Ève Ruggieri –Toutes les femmes regardent leurs rides, mais moi je trouve ça très bien de pouvoir garder son vrai visage, sans trop le triturer. Lumineuse ? Ce n’est pas ce que je pense parce que je vois souvent des projections et je me dis : ‘que je suis vilaine’ ! Ce qui est important, ce n’est pas ce qu’on a sur le visage, de vouloir à toutes forces rester jeune. Ce qu’il faut, c’est rester, comme je crois avoir réussi à le faire, en me servant plus de ma tête, de ce qu’il y a à l’intérieur, que de ce qu’on voit à l’extérieur. Ce qu’on voit à l’extérieur ne m’a jamais profondément intéressée, peut-être parce que je n’ai pas eu le temps, ce n’est pas par vertu. Moi je n’avais vraiment pas le temps et à l’époque il y avait des gens à la télé qui s’occupaient de ça, les maquilleuses, les coiffeurs, les éclairagistes, tout ça, donc je ne me posais pas de question. De toute façon je ne me suis jamais regardée. Maintenant que je regarde mes émissions –je suis bien obligée pour mes mémoires- je me dis « Oh la la, qu’est-ce que j’ai vieillie ! » mais ça ne me pose pas de question, vraiment.
DDV – Eve, vous m’en avez trop dit ou trop peu. Vous écrivez vos mémoires. La date de sortie est prévue ?
Ève Ruggieri – Oui, mais je pense que je serai en retard comme d’habitude. C’était prévu pour la rentrée mais je n’aurai pas fini. Donc je pense que ce sera courant mai 2022.

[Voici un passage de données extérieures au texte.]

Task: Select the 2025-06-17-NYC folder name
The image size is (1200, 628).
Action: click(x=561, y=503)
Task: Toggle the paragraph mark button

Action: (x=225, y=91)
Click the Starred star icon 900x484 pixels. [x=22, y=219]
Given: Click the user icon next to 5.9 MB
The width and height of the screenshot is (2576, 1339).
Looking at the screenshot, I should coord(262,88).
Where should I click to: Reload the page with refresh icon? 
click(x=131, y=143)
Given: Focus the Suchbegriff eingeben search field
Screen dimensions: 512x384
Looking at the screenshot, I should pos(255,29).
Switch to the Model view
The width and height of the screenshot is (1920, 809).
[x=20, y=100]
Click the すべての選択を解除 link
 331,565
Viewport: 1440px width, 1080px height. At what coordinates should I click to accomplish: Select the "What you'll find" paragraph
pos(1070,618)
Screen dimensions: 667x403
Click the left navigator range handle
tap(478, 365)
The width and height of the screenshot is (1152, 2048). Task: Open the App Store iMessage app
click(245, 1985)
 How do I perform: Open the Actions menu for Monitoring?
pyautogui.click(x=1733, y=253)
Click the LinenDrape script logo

DDV – C’est difficile ou ça vous apaise ?
Ève Ruggieri – Non, c’est intéressant parce que ça m’oblige à rechercher. Je parle surtout de gens que j’ai rencontrés. Je parle beaucoup de mon enfance parce que je pense que c’est là où on forme le caractère. Mais après je parle surtout des gens que j’ai rencontrés et qui sont fascinants, que ce soit Karajan, que ce soit Horowitz, je pense à Mitterrand, des gens comme ça. C’est toujours intéressant. Ce sont des monstres sacrés, c’est intéressant de les rencontrer, de les voir vivre. Plus proches de nous, Natalie Dessay, Cecilia Bartoli qui a débuté en France avec moi à l’opéra de Paris, l’opéra Garnier où je l’avais invitée, etc. Il y a beaucoup de gens comme ça que j’ai fait venir pour la première fois en France et qui étaient fascinants. J’ai rencontré tout-à-fait par hasard le premier violon de Karajan à la philharmonique de Berlin, qui était absolument sidérant. Beaucoup de choses comme ça que je raconte et qui sont amusantes.
DDV –Voulez-vous ajouter quelque chose à cette interview ?
Ève Ruggieri –Non, ça me parait très complet, plus complet même que j’imaginais.
DDV –Alors, je vous pose une dernière question Eve. Quelle est votre conception du bonheur ?
Ève Ruggieri – C’est ma famille. C’est ma famille et la musique. Voilà, pour moi c’est cela le bonheur, ma famille, ma fille merveilleuse, mon petit-fils que j’adore, mon gendre qui est l’homme le plus délicieux, le plus délicat que je connaisse, Rachid qui est un grand artiste. C’est toujours bien de vivre aux côtés de quelqu’un qui a une telle sensibilité, un tel talent. Et puis tout ça enrobé de musique, avec tous mes amis musiciens, chanteurs, auteurs, metteurs-en-scène… ça fait une belle vie.